Below are some records; return each one exactly as written.
++++ Task data ++++
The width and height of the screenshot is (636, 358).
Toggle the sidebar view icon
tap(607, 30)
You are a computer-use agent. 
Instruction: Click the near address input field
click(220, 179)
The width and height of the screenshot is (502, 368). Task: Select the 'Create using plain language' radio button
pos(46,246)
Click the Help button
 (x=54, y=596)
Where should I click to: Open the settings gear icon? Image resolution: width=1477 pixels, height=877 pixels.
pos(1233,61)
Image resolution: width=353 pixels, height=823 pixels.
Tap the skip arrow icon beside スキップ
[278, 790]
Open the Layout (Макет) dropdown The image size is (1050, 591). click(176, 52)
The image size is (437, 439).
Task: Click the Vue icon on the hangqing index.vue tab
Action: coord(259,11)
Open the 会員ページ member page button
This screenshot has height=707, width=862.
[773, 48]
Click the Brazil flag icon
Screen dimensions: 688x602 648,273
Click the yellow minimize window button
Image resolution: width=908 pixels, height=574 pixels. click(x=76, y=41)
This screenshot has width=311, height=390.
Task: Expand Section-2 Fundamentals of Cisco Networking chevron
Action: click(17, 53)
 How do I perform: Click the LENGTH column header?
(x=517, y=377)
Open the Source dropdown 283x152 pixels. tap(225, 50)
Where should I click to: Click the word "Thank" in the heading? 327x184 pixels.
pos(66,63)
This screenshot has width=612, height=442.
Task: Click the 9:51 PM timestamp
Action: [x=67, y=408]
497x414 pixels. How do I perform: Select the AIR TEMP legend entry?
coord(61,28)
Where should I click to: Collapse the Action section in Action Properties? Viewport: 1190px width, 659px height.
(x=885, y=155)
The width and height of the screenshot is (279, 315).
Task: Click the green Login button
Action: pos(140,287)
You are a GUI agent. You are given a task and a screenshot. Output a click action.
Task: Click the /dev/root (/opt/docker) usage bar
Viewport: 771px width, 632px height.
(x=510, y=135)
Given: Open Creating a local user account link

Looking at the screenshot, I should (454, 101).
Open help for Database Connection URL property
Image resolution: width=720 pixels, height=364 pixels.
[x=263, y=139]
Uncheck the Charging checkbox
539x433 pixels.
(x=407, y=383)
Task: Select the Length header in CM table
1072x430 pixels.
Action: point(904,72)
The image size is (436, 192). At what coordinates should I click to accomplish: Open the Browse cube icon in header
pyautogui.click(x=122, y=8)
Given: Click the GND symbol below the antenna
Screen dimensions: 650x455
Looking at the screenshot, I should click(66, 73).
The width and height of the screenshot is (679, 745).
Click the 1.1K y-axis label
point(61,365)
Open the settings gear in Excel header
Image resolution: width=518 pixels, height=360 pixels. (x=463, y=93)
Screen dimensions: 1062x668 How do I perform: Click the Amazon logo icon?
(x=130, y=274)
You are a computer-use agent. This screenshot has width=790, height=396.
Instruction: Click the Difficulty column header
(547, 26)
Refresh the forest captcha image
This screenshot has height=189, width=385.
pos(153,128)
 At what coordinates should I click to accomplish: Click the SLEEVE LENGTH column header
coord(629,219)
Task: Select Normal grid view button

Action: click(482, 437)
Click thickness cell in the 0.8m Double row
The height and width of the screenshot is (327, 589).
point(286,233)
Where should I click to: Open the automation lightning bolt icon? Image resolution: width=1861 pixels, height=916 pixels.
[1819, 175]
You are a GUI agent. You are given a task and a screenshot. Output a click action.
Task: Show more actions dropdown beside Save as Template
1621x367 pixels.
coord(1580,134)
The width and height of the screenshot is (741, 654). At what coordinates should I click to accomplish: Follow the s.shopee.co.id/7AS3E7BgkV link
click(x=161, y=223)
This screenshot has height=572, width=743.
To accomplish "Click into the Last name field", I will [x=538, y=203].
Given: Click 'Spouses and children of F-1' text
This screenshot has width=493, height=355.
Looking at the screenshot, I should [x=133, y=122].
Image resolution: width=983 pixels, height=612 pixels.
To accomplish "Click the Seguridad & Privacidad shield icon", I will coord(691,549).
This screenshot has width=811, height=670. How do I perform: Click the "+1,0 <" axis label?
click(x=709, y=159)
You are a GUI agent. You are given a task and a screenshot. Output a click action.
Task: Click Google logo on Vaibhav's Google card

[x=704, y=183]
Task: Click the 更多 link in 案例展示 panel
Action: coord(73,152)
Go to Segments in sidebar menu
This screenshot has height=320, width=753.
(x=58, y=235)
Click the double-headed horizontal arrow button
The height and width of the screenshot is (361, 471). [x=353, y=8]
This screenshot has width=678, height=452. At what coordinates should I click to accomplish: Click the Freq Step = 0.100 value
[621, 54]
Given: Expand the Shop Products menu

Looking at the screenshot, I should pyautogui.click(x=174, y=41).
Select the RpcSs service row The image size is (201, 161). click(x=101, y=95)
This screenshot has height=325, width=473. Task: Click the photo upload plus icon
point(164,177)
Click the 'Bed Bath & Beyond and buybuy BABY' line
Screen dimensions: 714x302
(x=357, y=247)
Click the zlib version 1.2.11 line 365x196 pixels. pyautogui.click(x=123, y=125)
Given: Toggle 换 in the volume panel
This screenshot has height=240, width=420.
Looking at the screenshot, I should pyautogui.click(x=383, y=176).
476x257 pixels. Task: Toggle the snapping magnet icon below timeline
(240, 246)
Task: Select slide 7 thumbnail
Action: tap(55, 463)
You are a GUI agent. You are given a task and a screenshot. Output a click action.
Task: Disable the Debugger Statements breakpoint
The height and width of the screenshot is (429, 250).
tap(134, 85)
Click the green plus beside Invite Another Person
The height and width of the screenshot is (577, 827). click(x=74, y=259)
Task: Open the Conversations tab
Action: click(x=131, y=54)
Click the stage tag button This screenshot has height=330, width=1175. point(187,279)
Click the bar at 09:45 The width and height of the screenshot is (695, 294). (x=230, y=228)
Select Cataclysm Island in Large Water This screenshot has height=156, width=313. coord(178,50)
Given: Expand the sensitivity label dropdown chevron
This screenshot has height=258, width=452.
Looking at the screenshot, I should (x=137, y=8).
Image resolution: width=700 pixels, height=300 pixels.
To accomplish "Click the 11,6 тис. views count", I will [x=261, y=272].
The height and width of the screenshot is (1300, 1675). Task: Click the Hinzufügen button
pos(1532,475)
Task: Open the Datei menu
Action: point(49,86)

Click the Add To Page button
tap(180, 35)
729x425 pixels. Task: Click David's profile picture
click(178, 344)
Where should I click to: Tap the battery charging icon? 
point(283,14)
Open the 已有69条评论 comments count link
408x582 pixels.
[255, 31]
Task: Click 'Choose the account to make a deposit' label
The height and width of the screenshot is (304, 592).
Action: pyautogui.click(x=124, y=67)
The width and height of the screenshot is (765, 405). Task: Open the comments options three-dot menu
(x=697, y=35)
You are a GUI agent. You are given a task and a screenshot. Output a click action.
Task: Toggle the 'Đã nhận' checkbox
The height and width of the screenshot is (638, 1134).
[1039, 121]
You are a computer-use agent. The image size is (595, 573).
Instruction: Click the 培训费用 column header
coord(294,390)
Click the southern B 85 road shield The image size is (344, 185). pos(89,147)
++++
Answer box:
The width and height of the screenshot is (636, 358).
Toggle the sidebar view icon
tap(607, 30)
You are a computer-use agent. 
Instruction: Click the near address input field
click(220, 179)
The width and height of the screenshot is (502, 368). Task: Select the 'Create using plain language' radio button
pos(46,246)
Click the Help button
 (x=54, y=596)
Where should I click to: Open the settings gear icon? Image resolution: width=1477 pixels, height=877 pixels.
pos(1233,61)
Image resolution: width=353 pixels, height=823 pixels.
Tap the skip arrow icon beside スキップ
[278, 790]
Open the Layout (Макет) dropdown The image size is (1050, 591). click(176, 52)
The image size is (437, 439).
Task: Click the Vue icon on the hangqing index.vue tab
Action: coord(259,11)
Open the 会員ページ member page button
This screenshot has height=707, width=862.
[773, 48]
Click the Brazil flag icon
Screen dimensions: 688x602 648,273
Click the yellow minimize window button
Image resolution: width=908 pixels, height=574 pixels. click(x=76, y=41)
This screenshot has width=311, height=390.
Task: Expand Section-2 Fundamentals of Cisco Networking chevron
Action: click(17, 53)
 How do I perform: Click the LENGTH column header?
(x=517, y=377)
Open the Source dropdown 283x152 pixels. tap(225, 50)
Where should I click to: Click the word "Thank" in the heading? 327x184 pixels.
pos(66,63)
This screenshot has width=612, height=442.
Task: Click the 9:51 PM timestamp
Action: [x=67, y=408]
497x414 pixels. How do I perform: Select the AIR TEMP legend entry?
coord(61,28)
Where should I click to: Collapse the Action section in Action Properties? Viewport: 1190px width, 659px height.
(x=885, y=155)
The width and height of the screenshot is (279, 315).
Task: Click the green Login button
Action: pos(140,287)
You are a GUI agent. You are given a task and a screenshot. Output a click action.
Task: Click the /dev/root (/opt/docker) usage bar
Viewport: 771px width, 632px height.
(x=510, y=135)
Given: Open Creating a local user account link

Looking at the screenshot, I should (454, 101).
Open help for Database Connection URL property
Image resolution: width=720 pixels, height=364 pixels.
[x=263, y=139]
Uncheck the Charging checkbox
539x433 pixels.
(x=407, y=383)
Task: Select the Length header in CM table
1072x430 pixels.
Action: point(904,72)
The image size is (436, 192). At what coordinates should I click to accomplish: Open the Browse cube icon in header
pyautogui.click(x=122, y=8)
Given: Click the GND symbol below the antenna
Screen dimensions: 650x455
Looking at the screenshot, I should click(66, 73).
The width and height of the screenshot is (679, 745).
Click the 1.1K y-axis label
point(61,365)
Open the settings gear in Excel header
Image resolution: width=518 pixels, height=360 pixels. (x=463, y=93)
Screen dimensions: 1062x668 How do I perform: Click the Amazon logo icon?
(x=130, y=274)
You are a computer-use agent. This screenshot has width=790, height=396.
Instruction: Click the Difficulty column header
(547, 26)
Refresh the forest captcha image
This screenshot has height=189, width=385.
pos(153,128)
 At what coordinates should I click to accomplish: Click the SLEEVE LENGTH column header
coord(629,219)
Task: Select Normal grid view button

Action: click(482, 437)
Click thickness cell in the 0.8m Double row
The height and width of the screenshot is (327, 589).
point(286,233)
Where should I click to: Open the automation lightning bolt icon? Image resolution: width=1861 pixels, height=916 pixels.
[1819, 175]
You are a GUI agent. You are given a task and a screenshot. Output a click action.
Task: Show more actions dropdown beside Save as Template
1621x367 pixels.
coord(1580,134)
The width and height of the screenshot is (741, 654). At what coordinates should I click to accomplish: Follow the s.shopee.co.id/7AS3E7BgkV link
click(x=161, y=223)
This screenshot has height=572, width=743.
To accomplish "Click into the Last name field", I will [x=538, y=203].
Given: Click 'Spouses and children of F-1' text
This screenshot has width=493, height=355.
Looking at the screenshot, I should [x=133, y=122].
Image resolution: width=983 pixels, height=612 pixels.
To accomplish "Click the Seguridad & Privacidad shield icon", I will coord(691,549).
This screenshot has width=811, height=670. How do I perform: Click the "+1,0 <" axis label?
click(x=709, y=159)
You are a GUI agent. You are given a task and a screenshot. Output a click action.
Task: Click Google logo on Vaibhav's Google card

[x=704, y=183]
Task: Click the 更多 link in 案例展示 panel
Action: coord(73,152)
Go to Segments in sidebar menu
This screenshot has height=320, width=753.
(x=58, y=235)
Click the double-headed horizontal arrow button
The height and width of the screenshot is (361, 471). [x=353, y=8]
This screenshot has width=678, height=452. At what coordinates should I click to accomplish: Click the Freq Step = 0.100 value
[621, 54]
Given: Expand the Shop Products menu

Looking at the screenshot, I should pyautogui.click(x=174, y=41).
Select the RpcSs service row The image size is (201, 161). click(x=101, y=95)
This screenshot has height=325, width=473. Task: Click the photo upload plus icon
point(164,177)
Click the 'Bed Bath & Beyond and buybuy BABY' line
Screen dimensions: 714x302
(x=357, y=247)
Click the zlib version 1.2.11 line 365x196 pixels. pyautogui.click(x=123, y=125)
Given: Toggle 换 in the volume panel
This screenshot has height=240, width=420.
Looking at the screenshot, I should pyautogui.click(x=383, y=176).
476x257 pixels. Task: Toggle the snapping magnet icon below timeline
(240, 246)
Task: Select slide 7 thumbnail
Action: tap(55, 463)
You are a GUI agent. You are given a task and a screenshot. Output a click action.
Task: Disable the Debugger Statements breakpoint
The height and width of the screenshot is (429, 250).
tap(134, 85)
Click the green plus beside Invite Another Person
The height and width of the screenshot is (577, 827). click(x=74, y=259)
Task: Open the Conversations tab
Action: click(x=131, y=54)
Click the stage tag button This screenshot has height=330, width=1175. point(187,279)
Click the bar at 09:45 The width and height of the screenshot is (695, 294). (x=230, y=228)
Select Cataclysm Island in Large Water This screenshot has height=156, width=313. coord(178,50)
Given: Expand the sensitivity label dropdown chevron
This screenshot has height=258, width=452.
Looking at the screenshot, I should (x=137, y=8).
Image resolution: width=700 pixels, height=300 pixels.
To accomplish "Click the 11,6 тис. views count", I will [x=261, y=272].
The height and width of the screenshot is (1300, 1675). Task: Click the Hinzufügen button
pos(1532,475)
Task: Open the Datei menu
Action: point(49,86)

Click the Add To Page button
tap(180, 35)
729x425 pixels. Task: Click David's profile picture
click(178, 344)
Where should I click to: Tap the battery charging icon? 
point(283,14)
Open the 已有69条评论 comments count link
408x582 pixels.
[255, 31]
Task: Click 'Choose the account to make a deposit' label
The height and width of the screenshot is (304, 592).
Action: pyautogui.click(x=124, y=67)
The width and height of the screenshot is (765, 405). Task: Open the comments options three-dot menu
(x=697, y=35)
You are a GUI agent. You are given a task and a screenshot. Output a click action.
Task: Toggle the 'Đã nhận' checkbox
The height and width of the screenshot is (638, 1134).
[1039, 121]
You are a computer-use agent. The image size is (595, 573).
Instruction: Click the 培训费用 column header
coord(294,390)
Click the southern B 85 road shield The image size is (344, 185). pos(89,147)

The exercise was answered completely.